- Born: Stephen L. Cox January 26, 1966 (age 60)
- Education: Park College
- Occupation: Freelance writer

= Stephen Cox (American writer) =

American author

Stephen L. Cox (born January 26, 1966) is an American freelance writer. He is the author of more than twenty books specializing in popular culture, film and television, including The Three Stooges, I Dream of Jeannie, The Munsters, The Addams Family and The Beverly Hillbillies.

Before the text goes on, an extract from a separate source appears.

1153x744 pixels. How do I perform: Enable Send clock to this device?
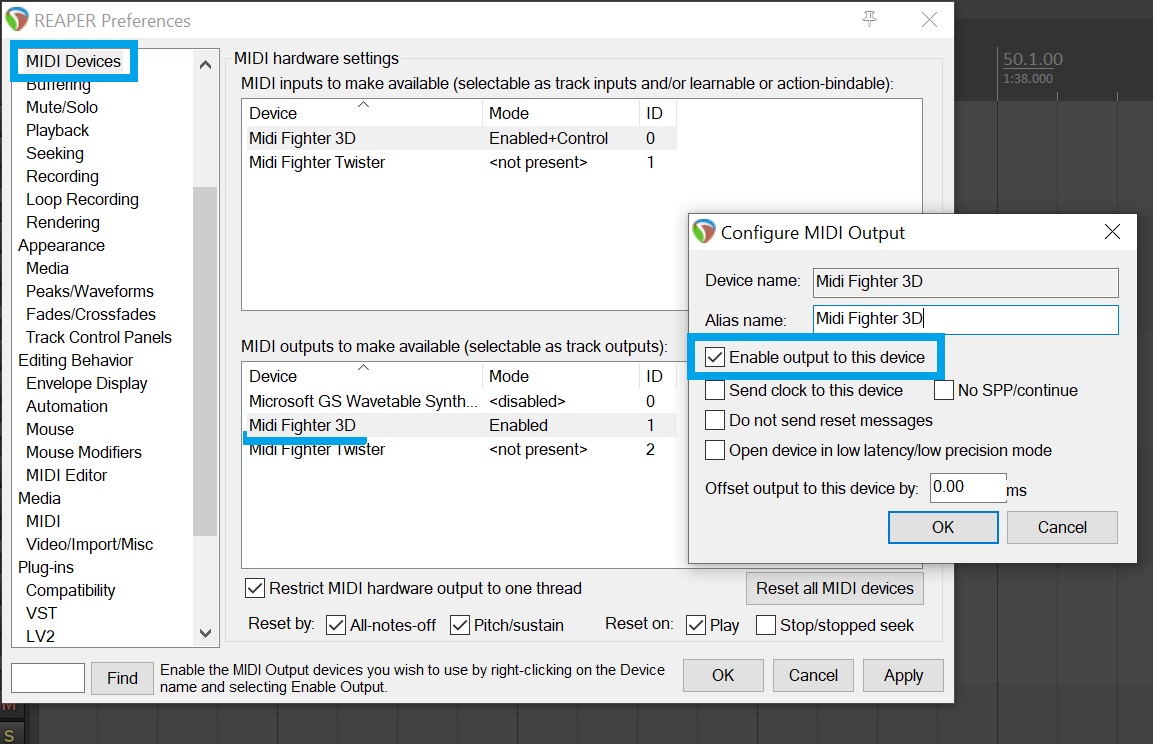[716, 390]
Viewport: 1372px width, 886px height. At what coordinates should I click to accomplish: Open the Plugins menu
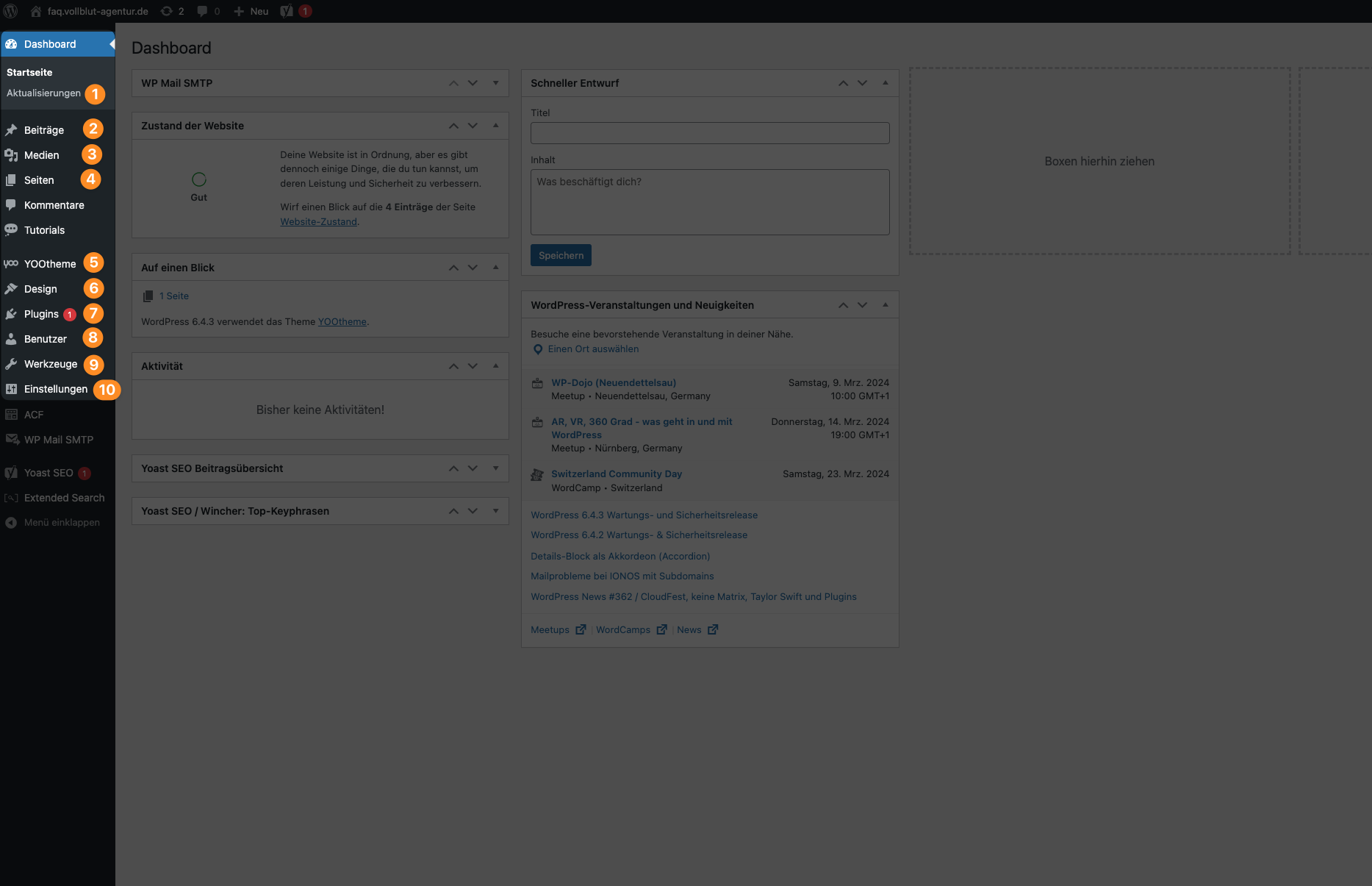[x=41, y=314]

He is best known for his 1989 tribute to The Wizard of Oz entitled The Munchkins Remember. Cox is a 1988 graduate of Park University.

==Publications==
Cox's 2006 coffee-table biography of Three Stooges member Larry Fine, entitled One Fine Stooge: Larry Fine's Frizzy Life in Pictures, has received acclaim from fans of the enduring comedy team. Culling materials from Fine's personal archives, including hundreds of unpublished photographs, the project remains the definitive account of the middle Stooge. Cox co-wrote the book with author Jim Terry.

He has written for TV Guide, The Hollywood Reporter, US magazine, and has contributed feature stories to Los Angeles Times. Raised in St. Louis, Missouri, Cox graduated from Park College (now Park University) and has been interviewed on programs such as CNN and Biography.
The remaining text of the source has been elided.